The Role of Prostaglandin E2 Receptor 4 (EP4) in the Murine Model of Nephrotoxic Serum Nephritis
PhD-Studium (Doctor of Philosophy); Humanmedizin; [ Dissertation ] Graz Medical University; 2019. pp. 121 [OPEN ACCESS]


Authors Med Uni Graz:
Eller Kathrin
Eller Philipp
Heinemann Akos
Strobl Herbert

The lipid molecule and cyclooxygenase (COX) product prostaglandin E2 (PGE2) acts on four different G protein-coupled receptors namely EP1 to 4. EP4 receptors are expressed on different immune cells, resident kidney cells (epithelial cells of the glomerulus, mesangial cells, afferent arteriole, collecting duct, proximal and distal tubular cells) and endothelial cells.
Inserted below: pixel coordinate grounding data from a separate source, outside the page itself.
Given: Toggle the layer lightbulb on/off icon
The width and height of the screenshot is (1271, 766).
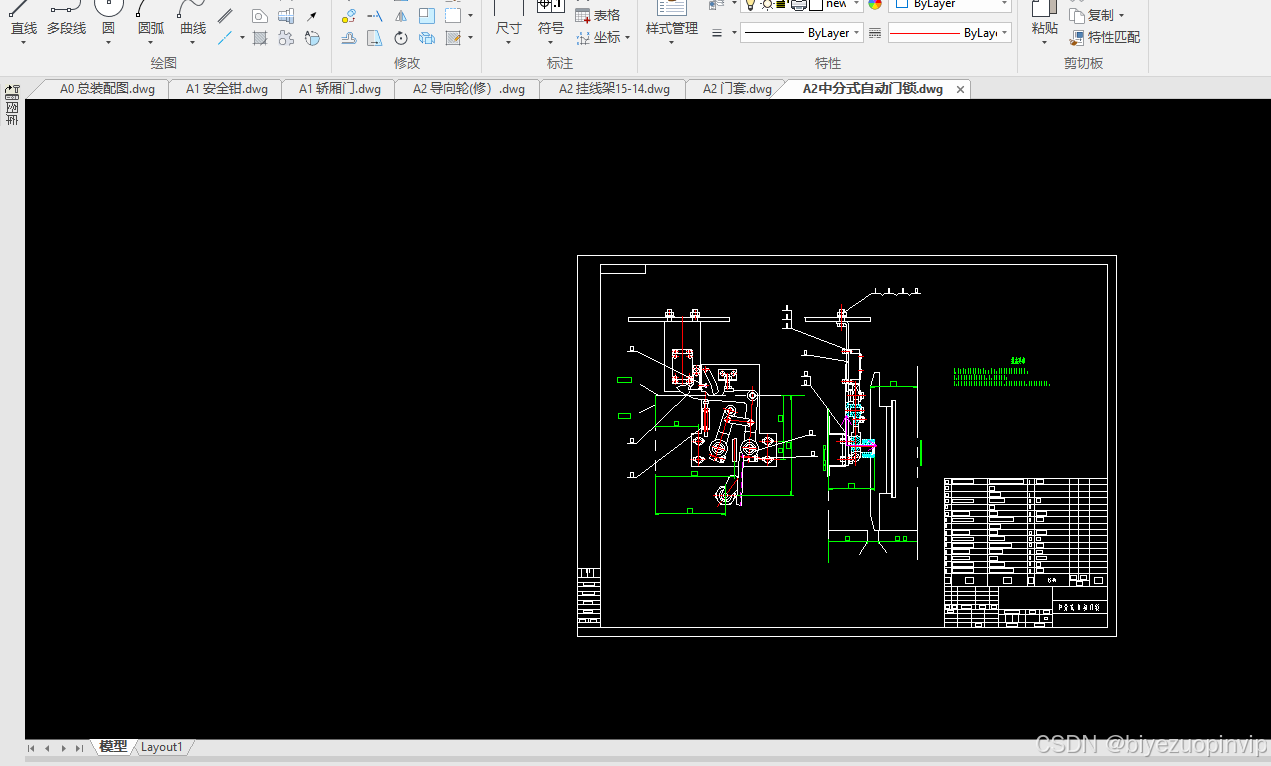Looking at the screenshot, I should click(750, 4).
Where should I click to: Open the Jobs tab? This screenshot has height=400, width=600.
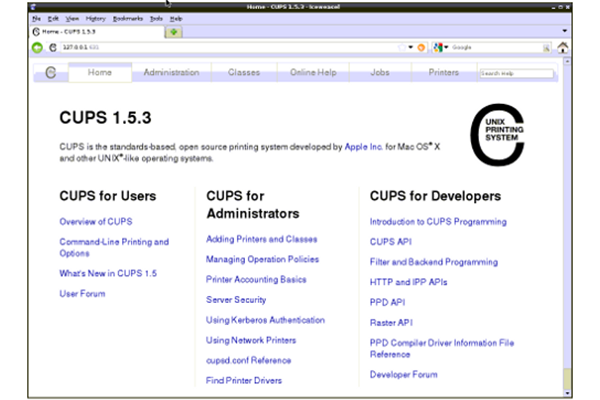coord(379,73)
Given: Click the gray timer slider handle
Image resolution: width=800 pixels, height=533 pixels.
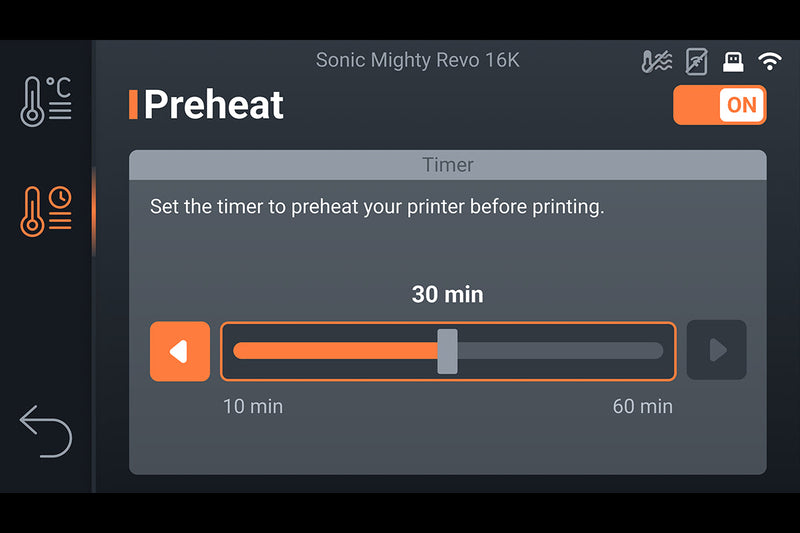Looking at the screenshot, I should click(x=448, y=351).
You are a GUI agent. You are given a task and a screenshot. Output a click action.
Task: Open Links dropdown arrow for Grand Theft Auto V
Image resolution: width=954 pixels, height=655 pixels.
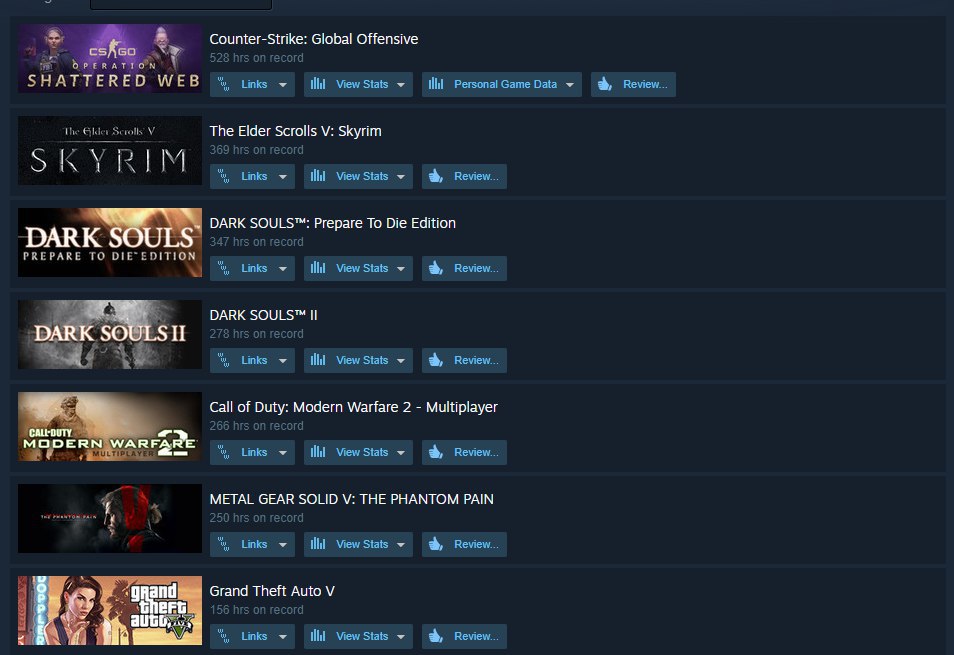coord(282,636)
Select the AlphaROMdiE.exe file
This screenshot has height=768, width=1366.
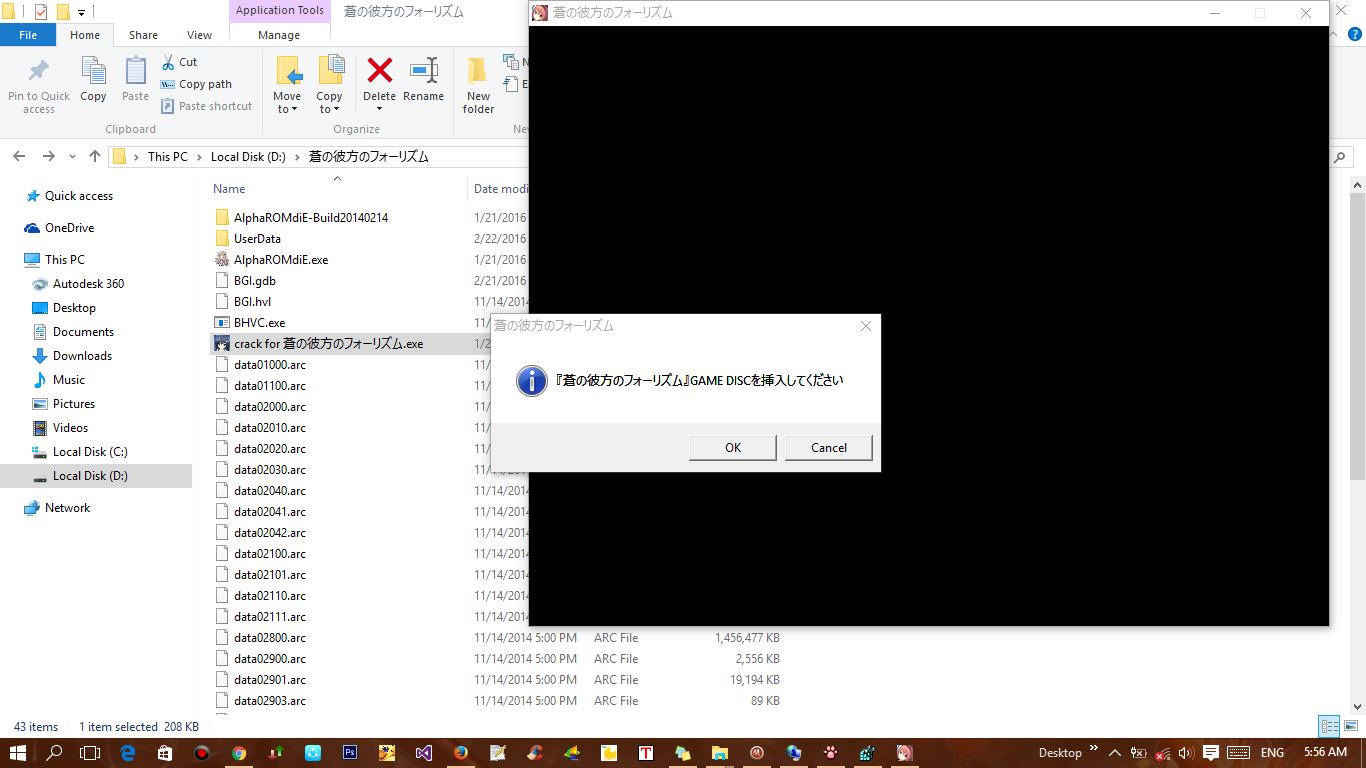(x=280, y=260)
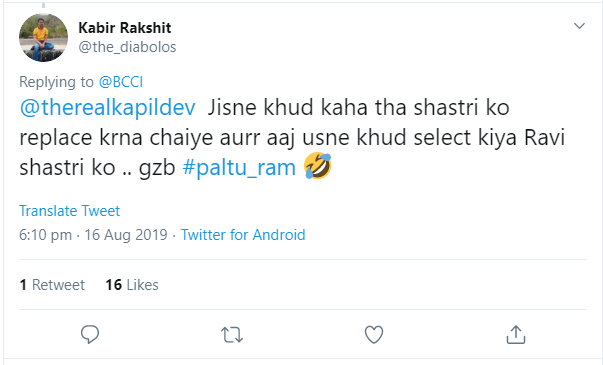The image size is (603, 365).
Task: Click the thread connector line above the avatar
Action: coord(43,5)
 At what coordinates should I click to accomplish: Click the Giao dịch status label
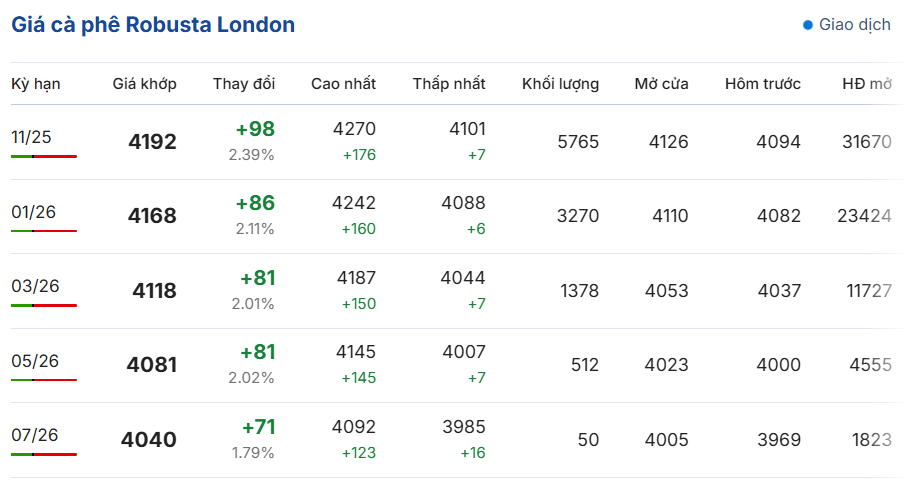(x=855, y=24)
These cells play a crucial role in the pathophysiology of immune-mediated diseases such as glomerulonephritis. Thus, selectively targeting the receptors of PGE2 (E-type prostanoid receptors) might be an attractive new therapeutic option in the treatment of glomerulonephritis. Therefore, we tested EP4 receptor agonists and antagonists in a murine model of nephrotoxic serum nephritis (NTS), which reflects immune-complex nephritis in humans. In vivo treatment with two different doses of an EP4 agonist ONO AE1-329 [280 or 1000 μg/kg bw/day], antagonist ONO AE3-208 [10 mg/kg bw/day] or vehicle was performed for 10 or 14 days of NTS. EP4 was stimulated or blocked on murine distal convoluted tubular epithelial cells in vitro. In vivo, the higher dose of the EP4 agonist led to an improved NTS phenotype due to recurrent hypotensive episodes resulting in ischemic preconditioning. This was accompanied by decreased renal infiltration of immune cells. Furthermore, it significantly increased tubular cell proliferation in vivo and in vitro. These effects were dose-dependent since treatment with the low-dose agonist resulted in less pronounced episodes of hypotension and a comparable phenotype to vehicle controls. Interestingly, EP4 antagonist treatment did not have any effects on blood pressure and significantly improved the NTS phenotype. Remarkably, the improved NTS phenotype was also observed when treatment was started 4 days after NTS induction. It decreased tubular chemokine (C-X-C motif) ligands CXCL1 and CXCL5 expression and reduced interstitial neutrophil influx into the kidney. Taken together, the hemodynamic effects of EP4 agonism limit its therapeutic use in NTS. In contrast, EP4 antagonism has no effect on blood pressure and improves the NTS phenotype, most likely by decreasing CXCL1 and -5 production in tubular cells and thereby reducing renal neutrophil infiltration.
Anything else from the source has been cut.